Interleukin‐1β, but not interleukin‐1α, is required for T‐cell‐dependent antibody production

Abstract

Interleukin-1 (IL-1) consists of two molecules, IL-1α and IL-1β, and IL-1 receptor antagonist (IL-1Ra) is a natural inhibitor of these molecules. Although the adjuvant effects of exogenously administered IL-1 in the humoral immune response are well known, the roles of endogenous IL-1 and the functional discrimination between IL-1α and IL-1β have not been elucidated completely. In this report, we investigated the role of IL-1 in the humoral immune response using gene-targeted mice. Both primary and secondary antibody production against T-dependent antigen, sheep red blood cells (SRBC), was significantly reduced in IL-1α/β^−/− mice, and was enhanced in IL-1Ra^−/− mice. The intrinsic functions of B cells, such as antibody production against type 1 T-independent antigen, trinitrophenyl–lipopolysaccharide and proliferative responses against mitogenic stimuli, were normal in IL-1α/β^−/− mice.
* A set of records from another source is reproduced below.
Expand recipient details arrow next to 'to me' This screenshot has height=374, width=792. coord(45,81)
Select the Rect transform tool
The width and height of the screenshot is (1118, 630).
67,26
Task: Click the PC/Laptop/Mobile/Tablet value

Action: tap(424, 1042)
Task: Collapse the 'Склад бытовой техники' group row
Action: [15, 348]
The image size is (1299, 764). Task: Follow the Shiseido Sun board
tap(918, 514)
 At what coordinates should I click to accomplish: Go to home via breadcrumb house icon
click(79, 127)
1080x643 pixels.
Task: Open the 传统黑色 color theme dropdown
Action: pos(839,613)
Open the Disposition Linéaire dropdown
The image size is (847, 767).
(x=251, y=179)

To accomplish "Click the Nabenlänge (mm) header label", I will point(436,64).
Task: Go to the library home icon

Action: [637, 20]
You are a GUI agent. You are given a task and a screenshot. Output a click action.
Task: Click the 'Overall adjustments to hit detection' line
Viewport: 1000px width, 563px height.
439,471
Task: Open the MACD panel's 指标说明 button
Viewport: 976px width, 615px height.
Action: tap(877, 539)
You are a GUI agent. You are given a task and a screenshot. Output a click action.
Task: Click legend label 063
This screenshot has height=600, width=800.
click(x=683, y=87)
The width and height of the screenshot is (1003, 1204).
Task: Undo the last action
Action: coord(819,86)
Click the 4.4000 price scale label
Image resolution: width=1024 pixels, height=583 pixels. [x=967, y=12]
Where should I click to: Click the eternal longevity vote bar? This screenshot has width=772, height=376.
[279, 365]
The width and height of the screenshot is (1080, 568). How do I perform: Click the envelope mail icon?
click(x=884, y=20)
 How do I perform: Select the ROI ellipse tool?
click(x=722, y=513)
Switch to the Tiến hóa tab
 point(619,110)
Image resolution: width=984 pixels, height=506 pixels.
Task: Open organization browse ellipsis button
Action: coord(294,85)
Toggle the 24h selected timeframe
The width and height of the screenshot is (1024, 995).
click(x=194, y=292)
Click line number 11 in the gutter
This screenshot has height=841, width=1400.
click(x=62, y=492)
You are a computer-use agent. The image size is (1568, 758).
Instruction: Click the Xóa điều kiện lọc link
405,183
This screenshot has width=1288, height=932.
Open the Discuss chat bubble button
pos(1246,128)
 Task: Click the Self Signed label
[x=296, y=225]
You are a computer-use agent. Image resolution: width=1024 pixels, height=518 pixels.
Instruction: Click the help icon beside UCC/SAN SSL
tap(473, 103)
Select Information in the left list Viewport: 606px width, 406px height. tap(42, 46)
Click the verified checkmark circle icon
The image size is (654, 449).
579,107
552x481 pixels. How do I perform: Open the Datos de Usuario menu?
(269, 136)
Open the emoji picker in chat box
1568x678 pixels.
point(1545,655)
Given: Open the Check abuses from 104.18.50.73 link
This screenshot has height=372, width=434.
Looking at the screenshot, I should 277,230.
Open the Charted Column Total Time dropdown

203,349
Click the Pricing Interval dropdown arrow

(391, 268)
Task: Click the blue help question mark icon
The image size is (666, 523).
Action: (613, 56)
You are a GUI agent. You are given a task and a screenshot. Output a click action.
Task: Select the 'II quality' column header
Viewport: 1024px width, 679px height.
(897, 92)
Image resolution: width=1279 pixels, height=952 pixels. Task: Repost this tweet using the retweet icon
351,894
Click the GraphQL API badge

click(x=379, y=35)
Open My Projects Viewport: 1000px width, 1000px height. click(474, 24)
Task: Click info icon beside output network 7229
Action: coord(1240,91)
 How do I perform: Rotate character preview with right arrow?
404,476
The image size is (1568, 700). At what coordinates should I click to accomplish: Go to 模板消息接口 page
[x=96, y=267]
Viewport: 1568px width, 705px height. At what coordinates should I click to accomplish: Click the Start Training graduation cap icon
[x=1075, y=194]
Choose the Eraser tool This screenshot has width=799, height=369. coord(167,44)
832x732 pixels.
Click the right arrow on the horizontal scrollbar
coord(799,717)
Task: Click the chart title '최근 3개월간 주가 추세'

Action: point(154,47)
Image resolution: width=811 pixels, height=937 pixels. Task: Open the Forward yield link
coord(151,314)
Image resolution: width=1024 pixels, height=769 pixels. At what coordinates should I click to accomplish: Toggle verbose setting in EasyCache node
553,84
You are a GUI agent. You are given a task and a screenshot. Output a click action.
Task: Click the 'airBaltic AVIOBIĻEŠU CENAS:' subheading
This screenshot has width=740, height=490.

The proliferative response of T cells and cytokine production upon stimulation with anti-CD3 monoclonal antibody were also normal, as was the phagocytotic ability of antigen-presenting cells (APCs). However, SRBC-specific proliferative response and cytokine production of T cells through the interaction with APCs were markedly impaired in IL-1α/β^−/− mice, and enhanced in IL-1Ra^−/− mice. Moreover, we show that SRBC-specific antibody production was reduced in IL-1β^−/− mice, but not in IL-1α^−/− mice. These results show that endogenous IL-1β, but not IL-1α, is involved in T-cell-dependent antibody production, and IL-1 promotes the antigen-specific T-cell helper function through the T-cell–APC interaction.